At first let us create a sparse file with 4GB which only turns out to occupy 12KB on disk. Unused zeroed blocks are not stored in deed on disk for sparse files. You may use such a file with the -hda mydisk.img switch of qemu as disk image. Copy such files with cp --sparse=always.

> dd if=/dev/zero bs=4096 seek=$((4*1024*1024*1024/4096-1)) count=1 of=mydisk.img 1+0 Datensätze ein 1+0 Datensätze aus 4096 Bytes (4,1 kB) kopiert, 0,0828963 s, 49,4 kB/s > ls -l mydisk.img -rw-r--r-- 1 root root 4294967296 Sep 23 16:48 mydisk.img > du -sk mydisk.img 12 mydisk.img

However now when it comes to backup a sparse file on blue ray or if you want to copy it on an ntfs or vfat partition then you would need the whole 4GB on the target device when you simply copy the file. For this use case we have written the sparsefile-rescue and sparsefile-restore utilities:

> sparsefile-rescue --sync if=mydisk.img bs=4096 oi=compacted.simg # --sync synchronizes to disk before quitting and thereby improves error reporting > sparsefile-restore ii=compacted.simg of=my-restored.img

other programs in drvtools (formerly diskutils): binary diff and replace, sha256sum lists & shredding the disk content

The programs bindiff and binpatch allow comparing two binary files block by block. Blocks that differ may be backed up to restore the target file from the source file later on. bindiff is also useful instead of cmp as it does not only show the first byte that differs but all blocks or the whole number of blocks that differ. The binreplace program can replace a portion of a binary file like the bootloader in a disk image. If you would try to use dd instead it would strip (i.e. delete) all the content of the file after the portion that has been replaced.

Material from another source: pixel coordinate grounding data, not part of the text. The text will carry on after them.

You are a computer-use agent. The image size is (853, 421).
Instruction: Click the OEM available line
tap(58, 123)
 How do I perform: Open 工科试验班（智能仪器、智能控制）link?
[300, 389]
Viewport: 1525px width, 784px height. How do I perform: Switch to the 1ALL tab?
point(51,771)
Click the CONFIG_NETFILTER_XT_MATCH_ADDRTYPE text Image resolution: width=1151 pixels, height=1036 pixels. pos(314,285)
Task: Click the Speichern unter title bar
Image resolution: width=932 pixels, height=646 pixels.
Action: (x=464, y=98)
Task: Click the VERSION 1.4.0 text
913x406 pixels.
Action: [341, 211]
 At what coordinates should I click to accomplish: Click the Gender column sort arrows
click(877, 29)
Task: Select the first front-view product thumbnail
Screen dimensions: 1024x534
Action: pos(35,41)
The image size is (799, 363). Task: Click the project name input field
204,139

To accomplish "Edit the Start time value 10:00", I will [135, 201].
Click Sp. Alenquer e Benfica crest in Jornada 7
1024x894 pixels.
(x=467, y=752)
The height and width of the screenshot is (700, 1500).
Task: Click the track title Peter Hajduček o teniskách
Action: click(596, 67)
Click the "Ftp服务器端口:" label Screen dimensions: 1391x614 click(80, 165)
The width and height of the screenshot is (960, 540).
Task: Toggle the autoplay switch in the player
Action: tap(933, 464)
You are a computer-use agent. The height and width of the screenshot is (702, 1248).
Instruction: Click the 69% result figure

Some other utilities are included in drvtools like for generating sha256sum lists and for verifying an operating system installation against a previously generated sha256sum list. Furthermore some bash scripts for wiping the disk content based on used disk blocks are inlcuded. However these scripts have only been used once and you will need to read them if you want to apply them because they are neither documented nor extensively tested. They first overwrite all disk blocks once before attempting to overwrite them a second time. One or a few rewrites should be sufficient if an attacker would only access the content electronically. Otherwise you would need a whole lot of repetitions like the shred Linux utility does. It also has a script to generate random character combinations in the length of a file or lvm-volumegroup name in case that you want to delete with shred and thereby also obfuscate the file name.

enjoye.



here it is:

Download:
drvtools v1.7.11   (supports drives with numbers in the name like /dev/nvm0e1)
drvtools v1.7.10   (important bugfix, --skipend feature needs to be given explicitly)
drvtools v1.7.9   (bugfix, --skipend feature needs to be given explicitly)
drvtools v1.7.8   (includes confinedrv v1.7.8)
confinedrv v1.7.7 + man page   (new: mbr image file support)
confinedrv v1.7.6 + man page   (new: partition image files supported)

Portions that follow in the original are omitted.